### Task to complete:
Rewrite the part that opens with the line containing "Given: Click the yellow Infographic label tag" and runs through the end of the lines, replacing "Screen dimensions" with "Screen size" and changing nothing else.

Pointing records for text and elements:
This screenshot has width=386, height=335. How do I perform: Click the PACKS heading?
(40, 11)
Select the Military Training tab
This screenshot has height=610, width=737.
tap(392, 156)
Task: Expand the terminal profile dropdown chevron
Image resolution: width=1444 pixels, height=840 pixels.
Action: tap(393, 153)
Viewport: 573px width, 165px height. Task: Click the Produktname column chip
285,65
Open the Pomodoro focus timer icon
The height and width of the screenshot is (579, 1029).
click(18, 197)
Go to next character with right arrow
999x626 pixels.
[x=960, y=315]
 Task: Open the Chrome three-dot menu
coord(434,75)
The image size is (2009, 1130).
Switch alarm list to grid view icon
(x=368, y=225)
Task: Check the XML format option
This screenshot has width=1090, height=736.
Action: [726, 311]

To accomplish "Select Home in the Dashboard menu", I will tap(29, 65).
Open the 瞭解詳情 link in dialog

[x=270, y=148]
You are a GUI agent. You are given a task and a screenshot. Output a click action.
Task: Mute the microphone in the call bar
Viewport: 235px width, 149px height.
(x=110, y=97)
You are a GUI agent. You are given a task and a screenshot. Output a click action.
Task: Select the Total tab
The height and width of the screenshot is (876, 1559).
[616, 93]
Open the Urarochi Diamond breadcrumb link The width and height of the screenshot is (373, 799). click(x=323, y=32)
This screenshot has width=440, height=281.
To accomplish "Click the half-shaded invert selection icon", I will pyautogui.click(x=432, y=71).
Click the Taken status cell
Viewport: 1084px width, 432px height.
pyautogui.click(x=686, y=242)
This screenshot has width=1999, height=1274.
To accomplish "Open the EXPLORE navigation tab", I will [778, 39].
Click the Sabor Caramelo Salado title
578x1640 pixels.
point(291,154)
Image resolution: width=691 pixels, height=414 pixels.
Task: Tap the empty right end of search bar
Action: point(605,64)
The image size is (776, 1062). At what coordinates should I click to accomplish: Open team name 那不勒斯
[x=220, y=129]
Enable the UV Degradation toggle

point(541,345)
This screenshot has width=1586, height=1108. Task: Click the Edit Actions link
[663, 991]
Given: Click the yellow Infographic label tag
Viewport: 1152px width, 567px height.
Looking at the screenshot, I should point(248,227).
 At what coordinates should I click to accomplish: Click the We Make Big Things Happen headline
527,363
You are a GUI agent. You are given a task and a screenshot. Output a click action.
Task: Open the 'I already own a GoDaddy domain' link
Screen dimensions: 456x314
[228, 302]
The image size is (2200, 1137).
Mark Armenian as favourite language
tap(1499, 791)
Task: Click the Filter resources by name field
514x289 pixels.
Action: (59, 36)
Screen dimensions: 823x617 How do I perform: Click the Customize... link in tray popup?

### Solved exercise:
Given: Click the yellow Infographic label tag
Viewport: 1152px width, 567px height.
Looking at the screenshot, I should point(248,227).
 At what coordinates should I click to accomplish: Click the We Make Big Things Happen headline
527,363
You are a GUI agent. You are given a task and a screenshot. Output a click action.
Task: Open the 'I already own a GoDaddy domain' link
Screen size: 456x314
[228, 302]
The image size is (2200, 1137).
Mark Armenian as favourite language
tap(1499, 791)
Task: Click the Filter resources by name field
514x289 pixels.
Action: (59, 36)
Screen size: 823x617 How do I perform: Click the Customize... link in tray popup?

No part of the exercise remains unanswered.